ÉNONCÉ >> Relevez mot pour mot, dans le texte sur la raréfaction de l'eau en Italie, le passage qui va de « Au milieu de » jusqu'à « changements climatiques ? » inclus.

EXTRAIT DE PAGE >>

Au milieu de la sécheresse, des données dramatiques arrivent d'ISPRA (Institut supérieur de protection et de recherche de l'environnement) : la disponibilité de l'eau au cours des trente années allant de 1991 à 2020 a diminué de 30 %. Cette situation est-elle appelée à s'aggraver à cause des changements climatiques ?
Selon les évaluations du modèle hydrologique BIGBANG d'ISPRA, la disponibilité annuelle moyenne des ressources en eau, calculée sur le long terme 1951-2020, s'élève à environ 141,9 milliards de mètres cubes, dont environ 64 milliards servent à recharger les aquifères. Ces données, au cours des trois dernières décennies, montrent une tendance négative. Mais cela n’est pas tout : il accuse une détérioration de 19% par rapport à celui des trente années précédentes (1921-1950). Cela montre que la situation actuelle n'est pas un phénomène « extraordinaire », lié à une évolution rapide du climat, mais qu'il s'agit d'une situation bien connue et dont la tendance est connue depuis des décennies. Mais personne n'a pris la peine de faire quoi que ce soit à ce sujet. Comme nous l'avons répété à plusieurs reprises (également à l'occasion de l'IMRF de l'OIM -International Migration Review Forum, International Organisation of Migration- de l’ONU qui s'est tenu à New York du 17 au 20 mai dernier), il existe deux types d'urgences : les soudaines et celles qui se génèrent au fil des années, voire des décennies. Les deux sont importantes. Et pour les deux, les gouvernements (en particulier ceux des pays développés, la situation ne concerne pas seulement l'Italie, mais de nombreux pays européens et aussi les États-Unis) devraient mettre en œuvre des mesures préventives adéquates. Mais ils ne le font pas. Le fait est que le faire coûte très cher. Ainsi, dans de nombreux cas, au lieu de « faire », nous préférons « étudier comment le faire ». Donc tous les pays sont pleins de plans d'urgence (même pour les urgences liées à l'eau) mais ils ne font presque rien pour les prévenir ou y faire face. Évidemment, lorsque l'un de ces événements se produit ou atteint un niveau critique, l’intervention ne peut plus être reportée. En ce qui concerne la demande en eau en Italie, les données fournies dans la base de données du Réseau européen d'information et d'observation de l'environnement (EIONET), sur la base des données transmises par L'ISTAT (Institut national de la statistique), le prélèvement total annuel moyen pour l'Italie est d'environ 37,7 milliards de m3. En comparant cette valeur des prélèvements avec la ressource annuelle moyenne en eau disponible, il est clair que l'Italie est en situation de stress hydrique. Et il est certain que la situation ne s'améliorera pas. Ni à court ni à moyen terme.
En Italie, la rareté de l'eau est causée par les vagues de chaleur et les pertes énormes dans le service de distribution d'eau potable : un tiers est perdu en cours de route. Quelles sont les conséquences de ce problème ?

DONNÉES FOURNIES >>
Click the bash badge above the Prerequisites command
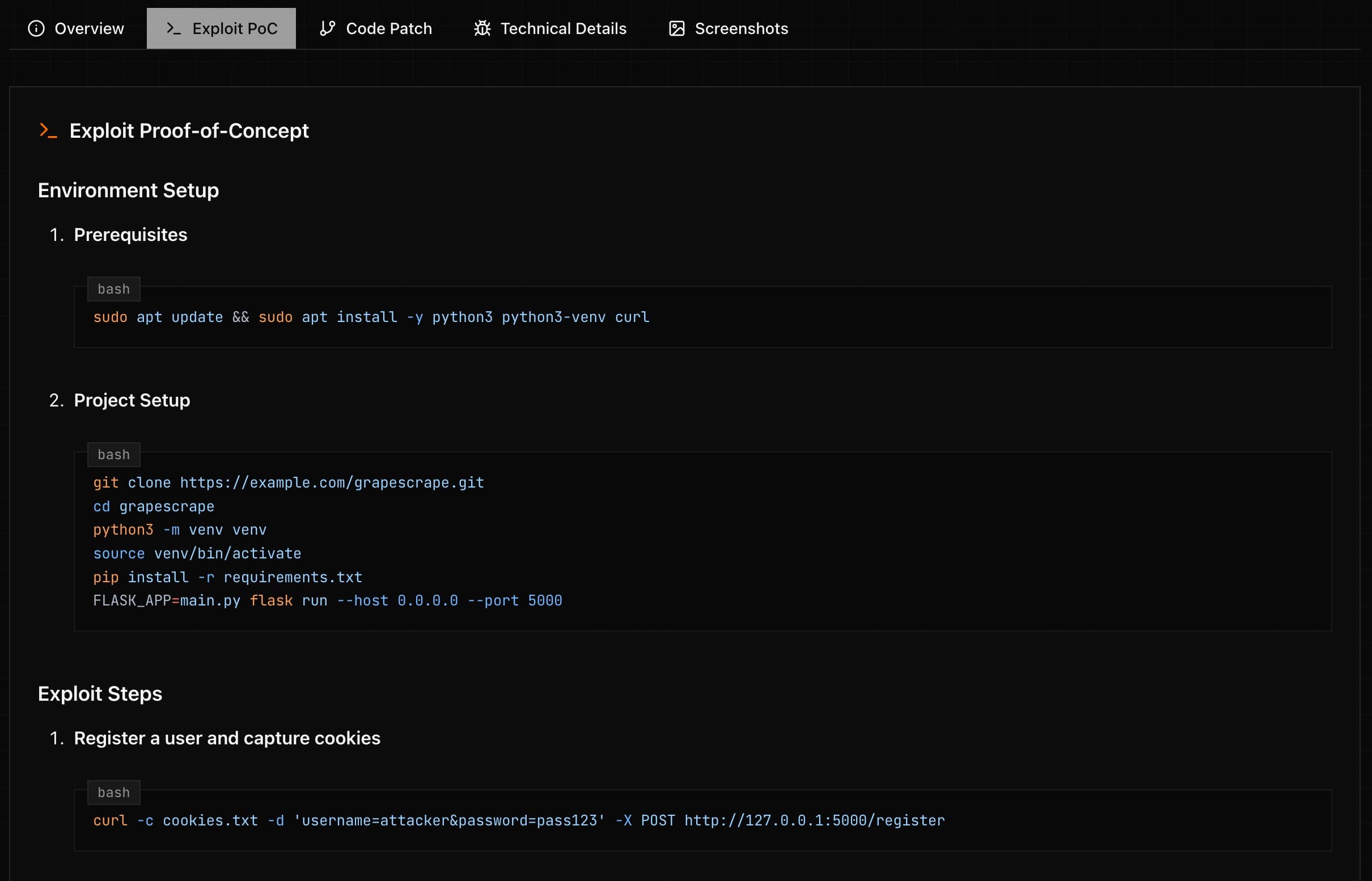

CORRIGÉ DE L'EXERCICE >>
Au milieu de la sécheresse, des données dramatiques arrivent d'ISPRA (Institut supérieur de protection et de recherche de l'environnement) : la disponibilité de l'eau au cours des trente années allant de 1991 à 2020 a diminué de 30 %. Cette situation est-elle appelée à s'aggraver à cause des changements climatiques ?